Input below:

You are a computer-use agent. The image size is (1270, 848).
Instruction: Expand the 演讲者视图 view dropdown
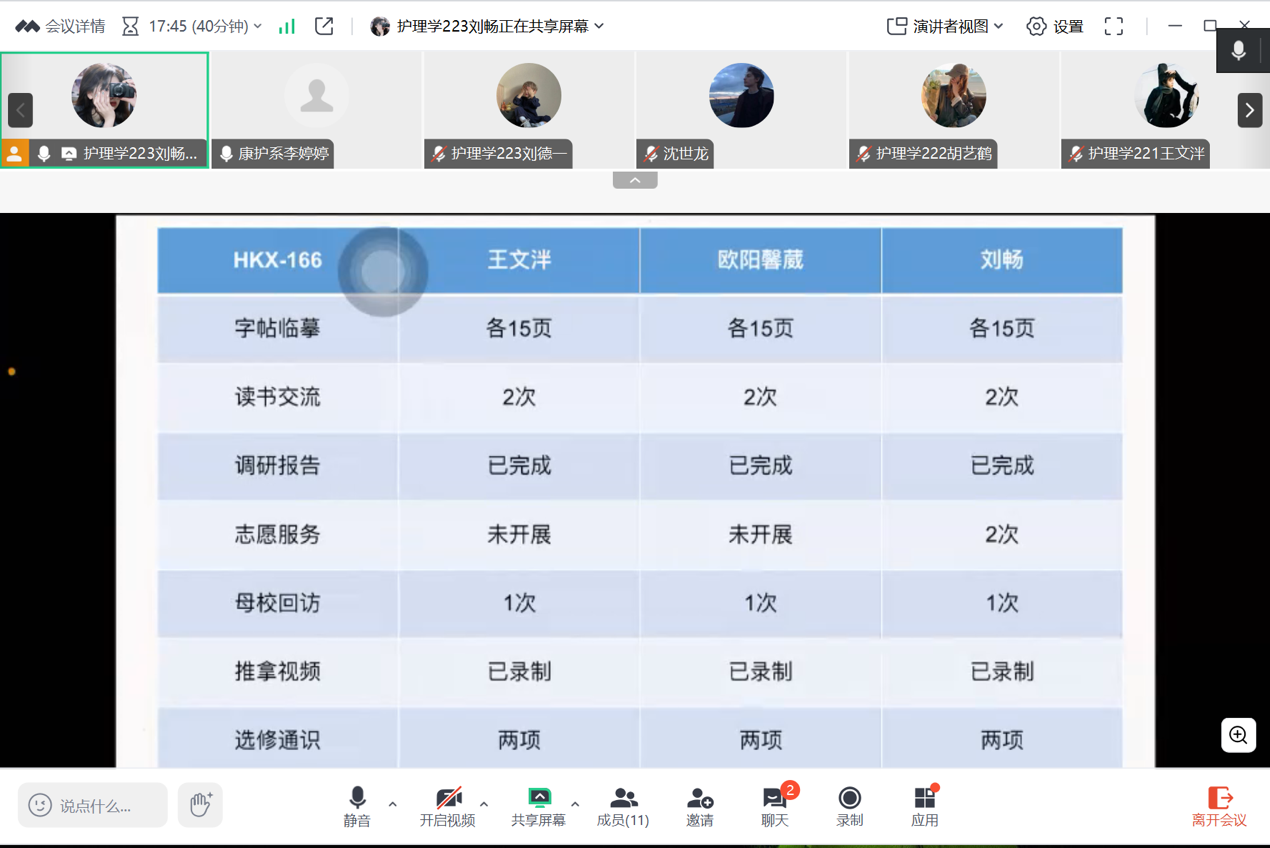pyautogui.click(x=945, y=27)
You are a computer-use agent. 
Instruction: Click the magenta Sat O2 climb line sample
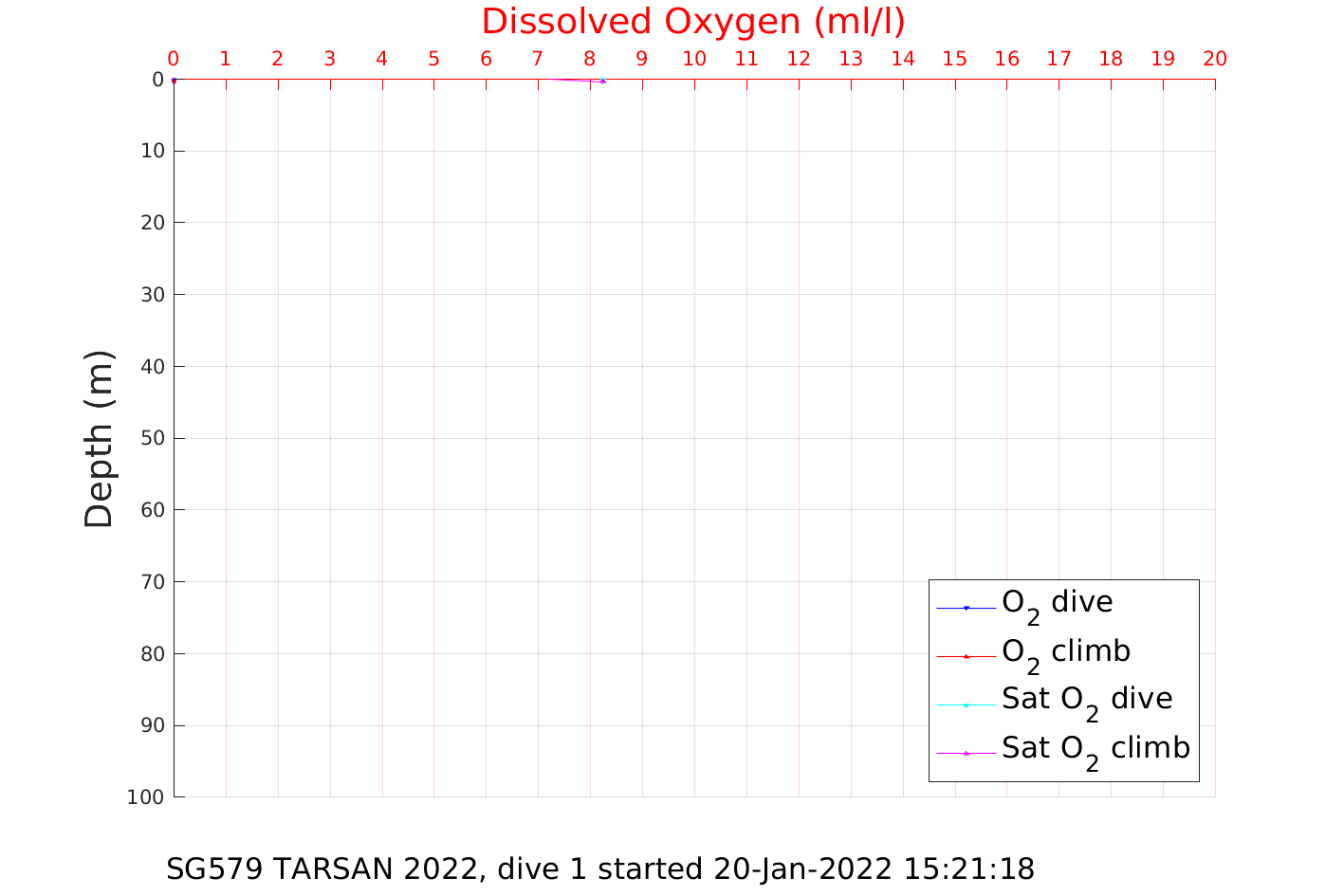click(x=967, y=753)
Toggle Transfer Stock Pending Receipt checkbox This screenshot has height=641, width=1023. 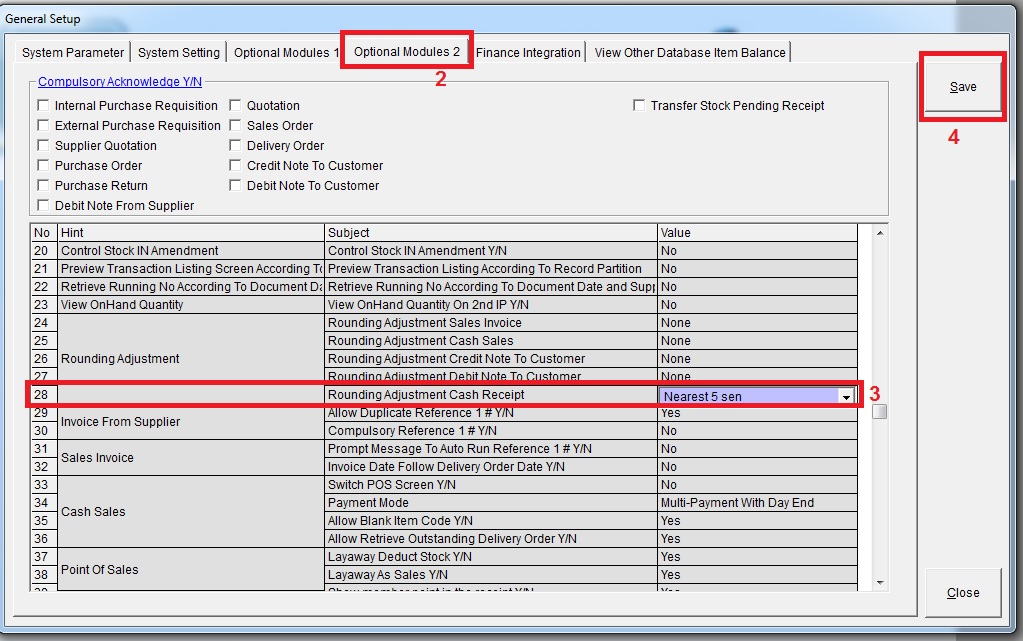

End of Input.

What the task asks: What lines above contain the word "computer"? Please copy each one.

Answer space:
You are a computer-use agent. The image size is (1270, 848).
You are a computer-use agent. 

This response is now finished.